This chart shows a clear socio-economic structure: education attainment rises with income and forms a strong gradient. It is not an adoption chart by itself, but it establishes the “context surface” that Etherdata provides. In practice, it enables consistent segmentation: you can compare adoption metrics against stable neighborhood context in a deterministic H3 framework.
This map shows the share of trips taken by subscribers (members) in each H3 cell. Visually, the surface is fairly consistent across much of Manhattan, indicating that membership adoption is broadly strong wherever the network is active. A small number of cells diverge noticeably from the citywide pattern and are good candidates for deeper investigation.
This map highlights where casual rides are disproportionately high relative to member rides. The distribution is much more extreme than member penetration, which is expected: casual rides concentrate heavily in a smaller set of cells (destination demand).

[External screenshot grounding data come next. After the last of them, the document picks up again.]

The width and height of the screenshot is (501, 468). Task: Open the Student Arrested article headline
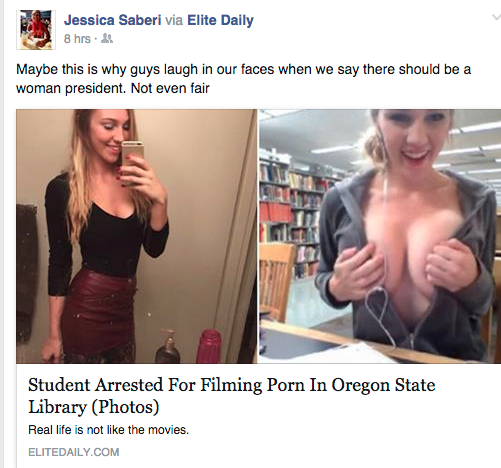pyautogui.click(x=232, y=396)
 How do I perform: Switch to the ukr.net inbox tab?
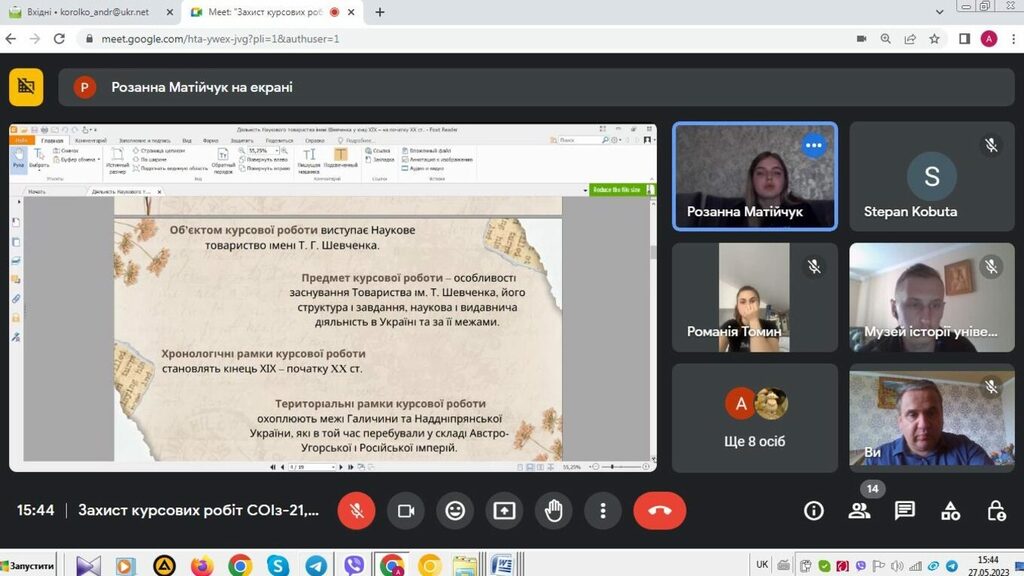click(85, 12)
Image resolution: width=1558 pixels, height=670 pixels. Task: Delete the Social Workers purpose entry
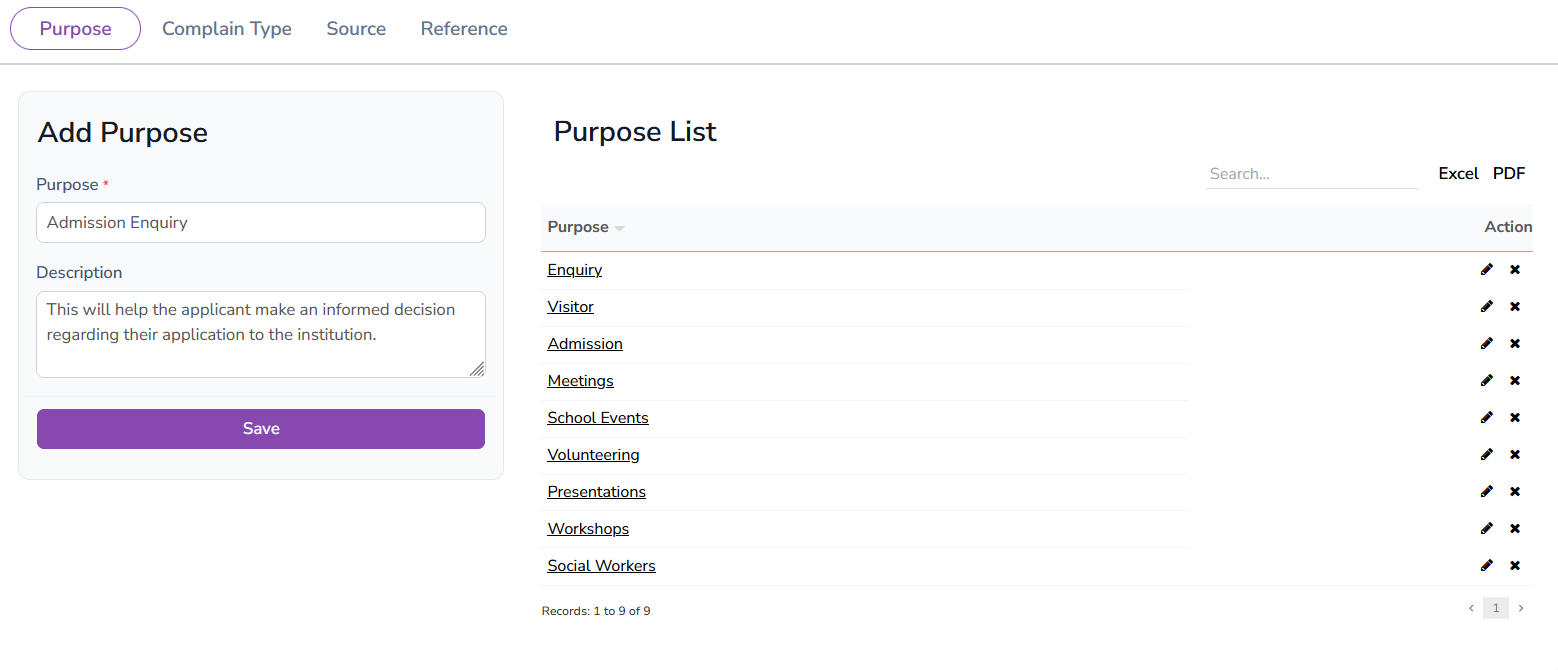(x=1515, y=565)
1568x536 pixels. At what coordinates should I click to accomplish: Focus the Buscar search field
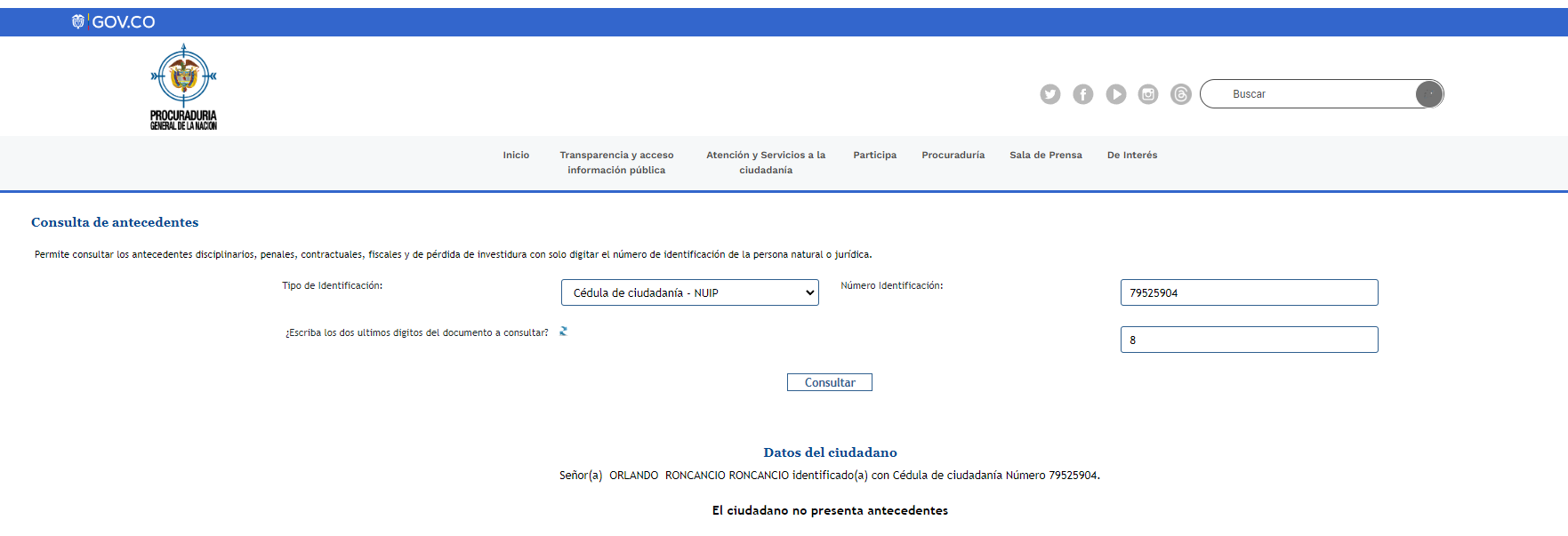[x=1307, y=94]
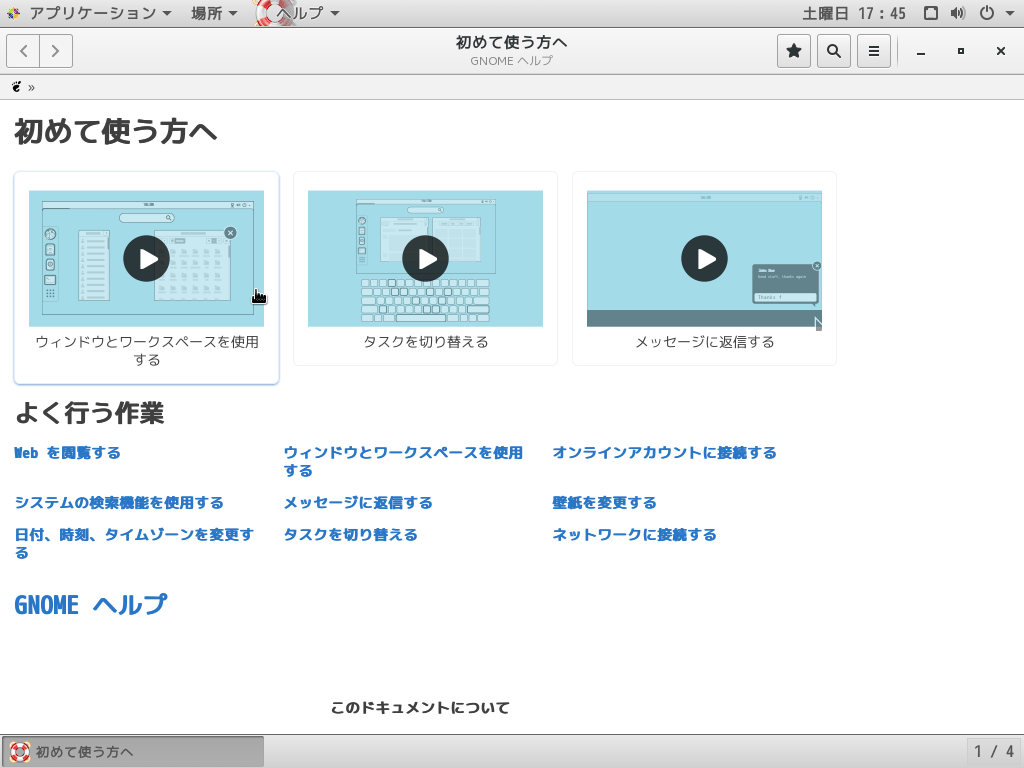Click the GNOME foot breadcrumb icon
The height and width of the screenshot is (768, 1024).
tap(17, 87)
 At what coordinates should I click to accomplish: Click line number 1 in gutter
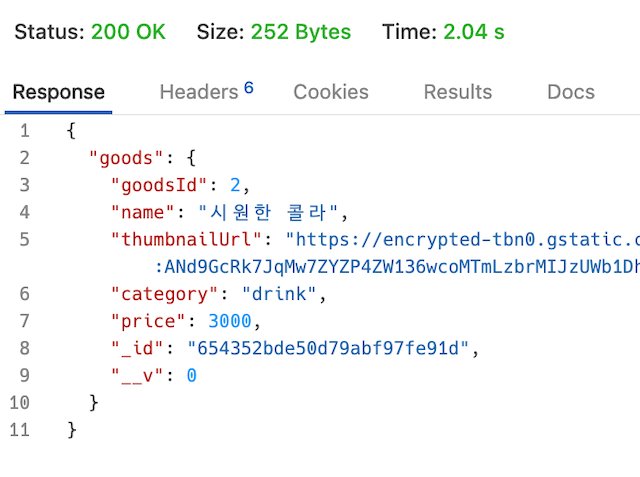pyautogui.click(x=24, y=131)
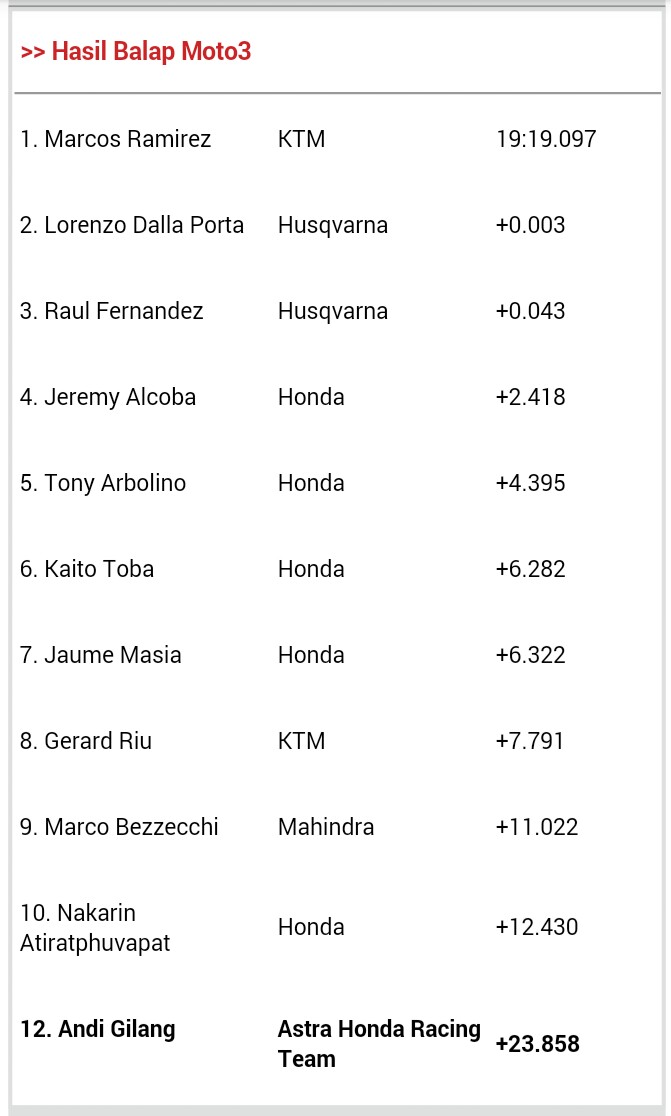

The segment table summarizes the city into interpretable “behavior + context” groups. Based on what’s visible:
| Segment | Bachelor's-or-higher rate | Trips (total) | Member penetration | Casual-to-member ratio | Median income |
|---|---|---|---|---|---|
| HIGH_MEMBER_HIGH_INCOME | 86% | 1,335,484 | 88.7% | 0.14 | $158,971 |
| MIXED | 61% | 926,130 | 82.6% | 0.26 | $74,287 |
| CASUAL_HEAVY | 83% | 10,129 | 28.2% | 3.09 | $170,901 |
| LOW_MEMBER_LOWER_INCOME | 57% | 95 | 35.8% | 1.79 | $38,583 |
This demo is intentionally simple from a modeling standpoint because the product being demonstrated is the data layer: a canonical, deterministic, H3-keyed census surface that can be joined to operational mobility data in minutes.
The value is operational:
Member vs casual is not just an operational split—it is a lens on adoption, pricing leverage, and destination demand. With Etherdata’s canonical H3 census layer, you can interpret that split in neighborhood context, identify where casual dominance likely reflects destinations, and isolate the pockets where membership may be underperforming relative to local socio-economic structure.